Leyla Bedir Khan's birthdate is disputed, but it was likely 31 July 1903 as she was born in Constantinople. Leyla herself said, she was born in 1908, but her father was in prison in Libya between 1906 and 1910. She was born into a noble household to Abdürrezzak Bedir Khan, a descendant of Bedir Khan Beg and Henriette Ornik, a dentist of Austrian-Jewish origin. Her first years she passed in the Ottoman Empire, but her family soon settled in Kingdom of Egypt, where she grew up with the diplomatic society in Cairo and Alexandria. After her father's death, she and her mother went to live in Vienna, where Leyla took her first dancing lessons.
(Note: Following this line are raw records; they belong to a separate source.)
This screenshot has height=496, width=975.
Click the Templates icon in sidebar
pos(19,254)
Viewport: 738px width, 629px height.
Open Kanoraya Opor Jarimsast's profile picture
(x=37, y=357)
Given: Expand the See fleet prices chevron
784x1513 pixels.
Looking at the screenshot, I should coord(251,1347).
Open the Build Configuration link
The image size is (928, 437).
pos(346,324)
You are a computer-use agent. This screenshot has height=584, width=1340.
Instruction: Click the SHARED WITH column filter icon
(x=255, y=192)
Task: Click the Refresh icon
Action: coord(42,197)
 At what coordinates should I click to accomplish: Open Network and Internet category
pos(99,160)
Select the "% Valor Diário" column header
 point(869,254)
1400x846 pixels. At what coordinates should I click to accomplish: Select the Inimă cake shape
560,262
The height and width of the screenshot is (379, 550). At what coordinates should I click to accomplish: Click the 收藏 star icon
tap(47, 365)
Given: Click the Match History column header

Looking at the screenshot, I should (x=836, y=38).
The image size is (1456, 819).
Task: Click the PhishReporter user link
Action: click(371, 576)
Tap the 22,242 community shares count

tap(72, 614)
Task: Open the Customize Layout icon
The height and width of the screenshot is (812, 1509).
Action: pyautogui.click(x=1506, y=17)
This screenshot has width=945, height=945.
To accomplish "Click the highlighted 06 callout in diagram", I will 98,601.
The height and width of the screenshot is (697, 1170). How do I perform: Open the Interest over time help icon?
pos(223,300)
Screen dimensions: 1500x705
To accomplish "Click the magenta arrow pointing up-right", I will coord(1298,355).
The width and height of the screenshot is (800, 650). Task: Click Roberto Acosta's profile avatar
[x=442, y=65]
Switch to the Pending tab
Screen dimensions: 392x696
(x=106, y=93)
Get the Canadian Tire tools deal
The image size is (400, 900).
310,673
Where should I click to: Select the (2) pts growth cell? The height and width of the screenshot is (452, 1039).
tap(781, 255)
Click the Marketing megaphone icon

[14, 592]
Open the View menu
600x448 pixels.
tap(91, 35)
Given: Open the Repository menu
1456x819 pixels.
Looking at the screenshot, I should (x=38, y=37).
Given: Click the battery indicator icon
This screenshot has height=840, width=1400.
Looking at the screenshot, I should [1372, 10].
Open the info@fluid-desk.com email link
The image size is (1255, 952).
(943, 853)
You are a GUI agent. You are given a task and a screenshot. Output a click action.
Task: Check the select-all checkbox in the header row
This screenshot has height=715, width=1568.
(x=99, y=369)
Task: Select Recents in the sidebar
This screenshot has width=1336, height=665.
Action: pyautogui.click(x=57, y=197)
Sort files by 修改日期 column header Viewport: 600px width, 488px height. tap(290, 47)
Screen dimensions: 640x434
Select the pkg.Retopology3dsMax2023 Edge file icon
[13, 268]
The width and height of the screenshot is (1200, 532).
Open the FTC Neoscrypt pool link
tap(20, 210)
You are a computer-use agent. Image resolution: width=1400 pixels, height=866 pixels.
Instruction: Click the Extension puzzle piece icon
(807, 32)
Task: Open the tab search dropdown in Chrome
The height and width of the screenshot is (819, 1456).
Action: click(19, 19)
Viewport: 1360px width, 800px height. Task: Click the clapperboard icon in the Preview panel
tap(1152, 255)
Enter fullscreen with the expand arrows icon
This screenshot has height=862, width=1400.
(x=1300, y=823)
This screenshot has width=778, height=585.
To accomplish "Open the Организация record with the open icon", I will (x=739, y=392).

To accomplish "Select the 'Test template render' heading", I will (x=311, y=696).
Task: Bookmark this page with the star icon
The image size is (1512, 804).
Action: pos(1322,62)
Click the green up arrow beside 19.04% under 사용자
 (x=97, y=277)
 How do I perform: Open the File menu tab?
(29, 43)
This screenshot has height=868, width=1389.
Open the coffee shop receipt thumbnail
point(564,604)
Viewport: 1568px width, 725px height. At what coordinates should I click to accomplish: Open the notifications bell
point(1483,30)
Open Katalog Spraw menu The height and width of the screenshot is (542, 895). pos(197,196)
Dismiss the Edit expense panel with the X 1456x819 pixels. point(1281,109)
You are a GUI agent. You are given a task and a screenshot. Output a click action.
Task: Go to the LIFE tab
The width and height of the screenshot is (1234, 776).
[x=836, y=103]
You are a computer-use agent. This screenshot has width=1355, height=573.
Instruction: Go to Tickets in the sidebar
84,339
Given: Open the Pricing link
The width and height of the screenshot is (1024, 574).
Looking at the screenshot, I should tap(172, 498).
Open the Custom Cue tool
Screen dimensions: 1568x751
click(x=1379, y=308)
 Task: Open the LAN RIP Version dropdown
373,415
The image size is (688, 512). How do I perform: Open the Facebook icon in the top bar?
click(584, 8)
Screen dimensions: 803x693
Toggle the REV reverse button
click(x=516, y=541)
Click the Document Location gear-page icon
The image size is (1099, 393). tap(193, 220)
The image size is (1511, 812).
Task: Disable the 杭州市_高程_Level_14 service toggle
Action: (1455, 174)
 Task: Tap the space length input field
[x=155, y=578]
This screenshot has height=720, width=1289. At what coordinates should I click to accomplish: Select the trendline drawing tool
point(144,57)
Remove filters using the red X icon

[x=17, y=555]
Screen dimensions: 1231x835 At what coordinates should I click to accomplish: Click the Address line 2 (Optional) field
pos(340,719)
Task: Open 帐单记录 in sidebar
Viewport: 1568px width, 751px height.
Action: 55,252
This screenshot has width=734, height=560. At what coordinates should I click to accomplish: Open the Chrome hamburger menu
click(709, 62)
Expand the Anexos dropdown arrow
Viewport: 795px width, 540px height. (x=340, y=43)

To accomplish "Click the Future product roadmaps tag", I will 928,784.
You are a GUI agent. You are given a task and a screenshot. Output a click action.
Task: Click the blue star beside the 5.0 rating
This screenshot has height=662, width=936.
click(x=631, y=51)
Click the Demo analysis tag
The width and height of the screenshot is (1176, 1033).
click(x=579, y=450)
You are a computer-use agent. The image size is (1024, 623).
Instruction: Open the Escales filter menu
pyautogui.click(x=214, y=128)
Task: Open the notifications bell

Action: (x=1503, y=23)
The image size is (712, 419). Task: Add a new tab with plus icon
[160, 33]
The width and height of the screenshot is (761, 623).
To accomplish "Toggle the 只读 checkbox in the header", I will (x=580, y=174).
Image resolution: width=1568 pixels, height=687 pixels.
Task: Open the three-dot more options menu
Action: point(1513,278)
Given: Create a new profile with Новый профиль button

To complete her secondary education, she attended a school in Montreux, Switzerland. She started a dancing career afterwards and by 1924 she starred at the Concert Hall in Vienna. Leyla left for France to pursue her career. While staying in Paris, she studied dances of the Indian and Persian cultures as well as of the Zoroastrian rites for a year. She performed at opera houses in Europe and the United States. She was the first Kurdish ballet dancer to appear at the opera house La Scala in Milan in 1932 and performed in the New York Worlds Fair of 1939. Regarding her choreography for oriental dance performances, it was reported that she said she didn't actually learn the dances she performed; she improvised, using mostly her arms and body rather than her legs. She was able to include dances from the different cultures through which she went through in life, such as Egyptian and Assyrian dances, into her repertoire. During her career, she was often announced as a Kurdish princess or a Kurdish star., after World War II, she decided to end her career as a performing dancer and opened a dancing school in Paris. The French painter Jean Target depicted her dancing and the Mesopotamia Dance Company staged the piece Leyla in her memory in 2015.

== Personal life ==
Leyla Bedir Khan and Henri Touache married in 1930. The couple became parents to a daughter, named Nevin. Leyla died in Paris in 1986 and was buried in the cemetery of Saint-Cloud.